### EXERCISE MATERIAL

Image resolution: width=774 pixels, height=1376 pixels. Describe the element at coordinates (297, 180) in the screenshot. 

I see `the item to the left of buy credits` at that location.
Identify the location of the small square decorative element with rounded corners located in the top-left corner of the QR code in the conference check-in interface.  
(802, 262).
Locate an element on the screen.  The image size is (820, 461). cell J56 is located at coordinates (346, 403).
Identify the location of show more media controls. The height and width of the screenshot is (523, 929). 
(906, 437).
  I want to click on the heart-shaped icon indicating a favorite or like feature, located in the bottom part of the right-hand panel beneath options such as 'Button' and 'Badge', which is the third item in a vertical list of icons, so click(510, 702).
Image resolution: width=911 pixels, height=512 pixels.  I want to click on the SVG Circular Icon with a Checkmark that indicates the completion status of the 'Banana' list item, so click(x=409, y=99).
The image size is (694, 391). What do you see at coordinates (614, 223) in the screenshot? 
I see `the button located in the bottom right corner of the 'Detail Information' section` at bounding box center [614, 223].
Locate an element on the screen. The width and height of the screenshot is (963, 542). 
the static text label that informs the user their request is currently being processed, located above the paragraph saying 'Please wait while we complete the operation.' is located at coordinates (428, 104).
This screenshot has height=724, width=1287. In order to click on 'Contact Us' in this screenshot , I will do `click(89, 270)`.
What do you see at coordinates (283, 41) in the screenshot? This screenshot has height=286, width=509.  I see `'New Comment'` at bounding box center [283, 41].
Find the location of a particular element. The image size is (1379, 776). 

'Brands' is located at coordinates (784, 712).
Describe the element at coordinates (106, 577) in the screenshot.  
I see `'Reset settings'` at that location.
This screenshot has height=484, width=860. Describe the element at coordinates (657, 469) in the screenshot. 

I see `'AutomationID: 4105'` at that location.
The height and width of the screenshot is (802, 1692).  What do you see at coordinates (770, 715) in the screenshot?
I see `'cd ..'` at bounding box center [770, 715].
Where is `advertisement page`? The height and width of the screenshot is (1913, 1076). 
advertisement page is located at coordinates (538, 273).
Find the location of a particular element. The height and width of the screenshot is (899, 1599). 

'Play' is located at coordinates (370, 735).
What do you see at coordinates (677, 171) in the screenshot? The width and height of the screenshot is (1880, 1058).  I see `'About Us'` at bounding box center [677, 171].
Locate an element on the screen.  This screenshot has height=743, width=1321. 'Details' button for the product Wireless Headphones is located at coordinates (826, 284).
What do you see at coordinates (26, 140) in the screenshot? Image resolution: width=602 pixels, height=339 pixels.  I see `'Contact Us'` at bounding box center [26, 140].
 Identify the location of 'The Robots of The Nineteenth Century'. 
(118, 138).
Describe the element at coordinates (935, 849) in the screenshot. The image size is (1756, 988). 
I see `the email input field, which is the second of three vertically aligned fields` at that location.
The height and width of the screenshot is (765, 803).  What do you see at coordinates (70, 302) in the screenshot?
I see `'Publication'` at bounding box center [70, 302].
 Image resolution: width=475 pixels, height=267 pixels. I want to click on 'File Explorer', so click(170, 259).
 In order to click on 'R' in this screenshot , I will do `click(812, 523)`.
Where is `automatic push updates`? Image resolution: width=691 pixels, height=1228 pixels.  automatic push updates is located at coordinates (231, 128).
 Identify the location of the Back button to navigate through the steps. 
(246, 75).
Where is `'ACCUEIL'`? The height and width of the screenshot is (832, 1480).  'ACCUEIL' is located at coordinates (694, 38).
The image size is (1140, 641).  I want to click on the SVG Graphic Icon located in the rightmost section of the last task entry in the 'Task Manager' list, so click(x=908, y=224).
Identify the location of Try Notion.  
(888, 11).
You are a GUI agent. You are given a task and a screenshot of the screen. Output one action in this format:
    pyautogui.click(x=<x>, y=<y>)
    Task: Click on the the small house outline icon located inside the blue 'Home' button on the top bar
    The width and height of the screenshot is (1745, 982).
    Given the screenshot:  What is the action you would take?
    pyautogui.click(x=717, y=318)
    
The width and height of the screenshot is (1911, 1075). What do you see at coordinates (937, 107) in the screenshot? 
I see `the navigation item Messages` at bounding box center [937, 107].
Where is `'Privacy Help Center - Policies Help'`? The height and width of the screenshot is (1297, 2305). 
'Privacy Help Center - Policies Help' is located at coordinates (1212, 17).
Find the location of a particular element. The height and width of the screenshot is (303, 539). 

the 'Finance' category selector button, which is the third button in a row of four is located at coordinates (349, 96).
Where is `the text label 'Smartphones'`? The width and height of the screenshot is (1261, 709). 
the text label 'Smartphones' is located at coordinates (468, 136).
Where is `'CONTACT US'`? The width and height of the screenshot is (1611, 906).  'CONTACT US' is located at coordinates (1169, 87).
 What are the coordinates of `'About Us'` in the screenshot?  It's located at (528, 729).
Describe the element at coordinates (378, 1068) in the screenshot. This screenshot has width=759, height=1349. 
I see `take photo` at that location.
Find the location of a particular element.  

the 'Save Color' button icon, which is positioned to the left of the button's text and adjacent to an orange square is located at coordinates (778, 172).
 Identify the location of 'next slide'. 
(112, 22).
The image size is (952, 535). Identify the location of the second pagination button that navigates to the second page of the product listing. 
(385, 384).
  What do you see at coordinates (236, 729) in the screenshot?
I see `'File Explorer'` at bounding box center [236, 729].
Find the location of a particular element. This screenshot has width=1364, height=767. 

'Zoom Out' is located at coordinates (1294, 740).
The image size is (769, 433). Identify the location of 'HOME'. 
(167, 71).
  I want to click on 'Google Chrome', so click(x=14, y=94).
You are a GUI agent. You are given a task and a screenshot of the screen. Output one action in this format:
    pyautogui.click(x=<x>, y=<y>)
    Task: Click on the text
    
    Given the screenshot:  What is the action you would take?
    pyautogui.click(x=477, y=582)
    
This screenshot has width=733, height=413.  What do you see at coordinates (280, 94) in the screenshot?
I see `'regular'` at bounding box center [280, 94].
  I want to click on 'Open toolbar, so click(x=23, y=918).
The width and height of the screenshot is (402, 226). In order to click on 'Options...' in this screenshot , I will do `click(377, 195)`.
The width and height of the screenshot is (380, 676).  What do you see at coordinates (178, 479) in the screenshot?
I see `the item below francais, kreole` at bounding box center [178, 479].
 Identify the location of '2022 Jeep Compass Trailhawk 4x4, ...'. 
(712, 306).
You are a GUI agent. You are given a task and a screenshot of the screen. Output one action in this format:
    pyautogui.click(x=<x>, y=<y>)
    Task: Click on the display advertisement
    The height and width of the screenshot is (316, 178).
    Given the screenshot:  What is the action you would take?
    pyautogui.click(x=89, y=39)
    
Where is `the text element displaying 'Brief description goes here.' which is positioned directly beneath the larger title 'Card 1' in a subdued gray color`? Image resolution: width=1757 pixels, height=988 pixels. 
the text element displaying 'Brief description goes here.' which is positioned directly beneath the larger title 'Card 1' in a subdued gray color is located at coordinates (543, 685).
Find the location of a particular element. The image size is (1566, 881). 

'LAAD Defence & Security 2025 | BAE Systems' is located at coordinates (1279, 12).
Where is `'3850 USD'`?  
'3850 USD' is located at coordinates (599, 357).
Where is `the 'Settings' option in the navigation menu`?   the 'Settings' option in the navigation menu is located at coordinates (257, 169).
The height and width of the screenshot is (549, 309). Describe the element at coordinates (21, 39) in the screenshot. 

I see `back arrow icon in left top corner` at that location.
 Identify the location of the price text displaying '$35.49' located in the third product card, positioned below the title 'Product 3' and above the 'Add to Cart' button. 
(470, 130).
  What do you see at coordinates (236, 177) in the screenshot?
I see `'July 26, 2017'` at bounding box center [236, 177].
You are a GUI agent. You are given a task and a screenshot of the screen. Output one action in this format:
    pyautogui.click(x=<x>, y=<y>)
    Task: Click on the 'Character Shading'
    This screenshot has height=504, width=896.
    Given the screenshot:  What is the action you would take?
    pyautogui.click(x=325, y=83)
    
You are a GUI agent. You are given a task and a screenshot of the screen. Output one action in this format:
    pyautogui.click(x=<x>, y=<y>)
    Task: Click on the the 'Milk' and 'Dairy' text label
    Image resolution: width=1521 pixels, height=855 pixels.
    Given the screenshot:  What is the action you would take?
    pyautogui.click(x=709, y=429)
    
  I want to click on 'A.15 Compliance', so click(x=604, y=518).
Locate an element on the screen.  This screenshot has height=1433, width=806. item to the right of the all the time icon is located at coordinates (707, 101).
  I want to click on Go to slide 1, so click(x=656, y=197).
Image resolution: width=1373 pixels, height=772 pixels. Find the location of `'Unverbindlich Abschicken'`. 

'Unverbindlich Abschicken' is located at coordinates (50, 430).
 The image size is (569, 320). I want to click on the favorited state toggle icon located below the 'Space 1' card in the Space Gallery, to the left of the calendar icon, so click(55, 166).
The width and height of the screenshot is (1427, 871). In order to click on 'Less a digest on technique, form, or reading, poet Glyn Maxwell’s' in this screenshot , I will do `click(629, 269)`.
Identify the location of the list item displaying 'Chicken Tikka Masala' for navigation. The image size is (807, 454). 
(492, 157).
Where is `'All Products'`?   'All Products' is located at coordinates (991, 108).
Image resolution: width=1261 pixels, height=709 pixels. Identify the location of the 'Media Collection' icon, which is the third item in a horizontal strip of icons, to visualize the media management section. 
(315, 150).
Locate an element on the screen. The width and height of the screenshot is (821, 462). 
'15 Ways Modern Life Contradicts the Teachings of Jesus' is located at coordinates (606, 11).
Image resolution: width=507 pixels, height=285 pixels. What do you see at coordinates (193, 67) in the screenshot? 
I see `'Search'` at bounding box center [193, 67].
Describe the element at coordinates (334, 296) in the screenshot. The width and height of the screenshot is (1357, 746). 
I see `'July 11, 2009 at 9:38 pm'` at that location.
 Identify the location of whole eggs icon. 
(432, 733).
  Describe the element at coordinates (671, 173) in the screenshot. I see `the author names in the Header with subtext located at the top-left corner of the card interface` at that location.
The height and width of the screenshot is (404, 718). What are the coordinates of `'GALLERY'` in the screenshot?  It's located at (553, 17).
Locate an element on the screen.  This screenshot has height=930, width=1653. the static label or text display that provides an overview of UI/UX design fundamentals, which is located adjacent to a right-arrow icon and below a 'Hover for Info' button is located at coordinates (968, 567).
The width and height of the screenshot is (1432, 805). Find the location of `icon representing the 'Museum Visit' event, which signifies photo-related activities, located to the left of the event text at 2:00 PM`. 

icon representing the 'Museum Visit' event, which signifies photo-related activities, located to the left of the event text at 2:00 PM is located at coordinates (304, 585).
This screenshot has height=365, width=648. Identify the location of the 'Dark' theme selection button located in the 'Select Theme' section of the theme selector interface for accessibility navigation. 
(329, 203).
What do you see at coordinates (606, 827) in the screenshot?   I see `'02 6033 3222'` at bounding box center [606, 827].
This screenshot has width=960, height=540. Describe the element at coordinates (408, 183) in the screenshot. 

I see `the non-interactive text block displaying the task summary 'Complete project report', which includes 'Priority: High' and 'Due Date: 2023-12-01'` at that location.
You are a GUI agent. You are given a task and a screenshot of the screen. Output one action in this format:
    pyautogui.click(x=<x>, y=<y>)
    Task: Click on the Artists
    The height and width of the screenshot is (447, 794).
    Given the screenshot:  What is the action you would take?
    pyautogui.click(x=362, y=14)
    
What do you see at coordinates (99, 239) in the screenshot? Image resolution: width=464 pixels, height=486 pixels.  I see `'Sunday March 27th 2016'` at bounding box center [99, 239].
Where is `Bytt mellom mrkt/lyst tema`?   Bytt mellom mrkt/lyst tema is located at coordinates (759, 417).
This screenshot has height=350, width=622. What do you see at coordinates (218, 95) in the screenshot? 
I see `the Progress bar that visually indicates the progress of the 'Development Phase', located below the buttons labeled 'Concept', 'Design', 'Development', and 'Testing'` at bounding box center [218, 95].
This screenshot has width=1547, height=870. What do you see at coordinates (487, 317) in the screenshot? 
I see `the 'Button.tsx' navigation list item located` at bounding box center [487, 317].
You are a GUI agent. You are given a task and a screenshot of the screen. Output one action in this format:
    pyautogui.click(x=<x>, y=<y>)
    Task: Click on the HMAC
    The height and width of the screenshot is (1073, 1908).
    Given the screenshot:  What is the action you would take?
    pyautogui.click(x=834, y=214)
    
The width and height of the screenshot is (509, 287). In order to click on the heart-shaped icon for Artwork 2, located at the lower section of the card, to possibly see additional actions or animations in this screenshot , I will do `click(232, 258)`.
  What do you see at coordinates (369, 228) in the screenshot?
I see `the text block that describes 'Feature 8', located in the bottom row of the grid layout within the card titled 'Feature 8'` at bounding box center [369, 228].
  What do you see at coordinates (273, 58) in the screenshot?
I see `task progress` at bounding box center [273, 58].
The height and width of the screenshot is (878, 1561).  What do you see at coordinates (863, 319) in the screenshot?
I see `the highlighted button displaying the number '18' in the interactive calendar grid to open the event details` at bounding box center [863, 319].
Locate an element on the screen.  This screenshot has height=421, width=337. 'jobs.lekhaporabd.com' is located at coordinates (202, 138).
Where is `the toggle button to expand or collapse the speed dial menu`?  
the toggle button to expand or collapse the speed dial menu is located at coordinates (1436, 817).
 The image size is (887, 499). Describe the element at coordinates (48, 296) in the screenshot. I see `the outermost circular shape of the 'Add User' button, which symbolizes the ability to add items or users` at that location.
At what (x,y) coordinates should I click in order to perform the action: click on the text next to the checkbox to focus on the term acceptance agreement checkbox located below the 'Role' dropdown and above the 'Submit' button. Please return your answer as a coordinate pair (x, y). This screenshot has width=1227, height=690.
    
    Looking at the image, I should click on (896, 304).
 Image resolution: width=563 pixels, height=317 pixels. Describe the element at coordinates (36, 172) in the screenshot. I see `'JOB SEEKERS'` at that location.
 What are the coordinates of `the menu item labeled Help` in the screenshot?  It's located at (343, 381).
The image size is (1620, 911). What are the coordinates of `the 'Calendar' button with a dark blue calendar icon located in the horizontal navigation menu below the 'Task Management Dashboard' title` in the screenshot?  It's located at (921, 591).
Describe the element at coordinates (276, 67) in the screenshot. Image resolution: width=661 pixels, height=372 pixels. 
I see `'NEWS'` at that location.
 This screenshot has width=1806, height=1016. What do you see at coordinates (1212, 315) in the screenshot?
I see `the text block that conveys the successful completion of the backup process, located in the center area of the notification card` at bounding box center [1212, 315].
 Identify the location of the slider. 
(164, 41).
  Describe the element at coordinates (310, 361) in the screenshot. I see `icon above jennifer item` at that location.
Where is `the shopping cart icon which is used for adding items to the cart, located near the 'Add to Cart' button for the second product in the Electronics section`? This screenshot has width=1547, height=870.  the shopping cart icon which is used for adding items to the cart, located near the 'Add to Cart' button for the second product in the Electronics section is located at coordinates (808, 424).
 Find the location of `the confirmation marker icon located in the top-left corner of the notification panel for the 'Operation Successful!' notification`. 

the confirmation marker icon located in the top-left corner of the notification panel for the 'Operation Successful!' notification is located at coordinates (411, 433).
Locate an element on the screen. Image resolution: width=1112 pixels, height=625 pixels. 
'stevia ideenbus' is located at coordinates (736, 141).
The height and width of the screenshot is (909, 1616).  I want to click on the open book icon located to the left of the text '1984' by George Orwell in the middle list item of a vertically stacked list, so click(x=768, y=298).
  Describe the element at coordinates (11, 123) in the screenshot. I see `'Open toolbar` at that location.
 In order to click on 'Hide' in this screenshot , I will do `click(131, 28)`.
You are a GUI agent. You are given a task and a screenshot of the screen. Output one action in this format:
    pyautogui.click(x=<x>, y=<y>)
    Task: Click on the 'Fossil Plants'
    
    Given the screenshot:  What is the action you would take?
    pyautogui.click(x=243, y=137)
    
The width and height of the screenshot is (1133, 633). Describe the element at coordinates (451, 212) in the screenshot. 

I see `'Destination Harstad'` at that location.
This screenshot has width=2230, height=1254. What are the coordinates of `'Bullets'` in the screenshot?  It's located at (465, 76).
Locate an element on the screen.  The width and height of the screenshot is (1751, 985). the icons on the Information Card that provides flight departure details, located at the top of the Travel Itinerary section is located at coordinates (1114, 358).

### TASK GOAL
Please rewrite the lines between the one holding "The height and width of the screenshot is (549, 309)." and the one holding "I want to click on Go", inclusive, with "Character Shading" changed to "Character Lighting" and everything else left as it is.

### OUTPUT FOR THIS EXERCISE
The height and width of the screenshot is (549, 309). Describe the element at coordinates (21, 39) in the screenshot. 

I see `back arrow icon in left top corner` at that location.
 Identify the location of the price text displaying '$35.49' located in the third product card, positioned below the title 'Product 3' and above the 'Add to Cart' button. 
(470, 130).
  What do you see at coordinates (236, 177) in the screenshot?
I see `'July 26, 2017'` at bounding box center [236, 177].
You are a GUI agent. You are given a task and a screenshot of the screen. Output one action in this format:
    pyautogui.click(x=<x>, y=<y>)
    Task: Click on the 'Character Lighting'
    This screenshot has height=504, width=896.
    Given the screenshot:  What is the action you would take?
    pyautogui.click(x=325, y=83)
    
You are a GUI agent. You are given a task and a screenshot of the screen. Output one action in this format:
    pyautogui.click(x=<x>, y=<y>)
    Task: Click on the the 'Milk' and 'Dairy' text label
    Image resolution: width=1521 pixels, height=855 pixels.
    Given the screenshot:  What is the action you would take?
    pyautogui.click(x=709, y=429)
    
  I want to click on 'A.15 Compliance', so click(x=604, y=518).
Locate an element on the screen.  This screenshot has height=1433, width=806. item to the right of the all the time icon is located at coordinates (707, 101).
  I want to click on Go to slide 1, so click(x=656, y=197).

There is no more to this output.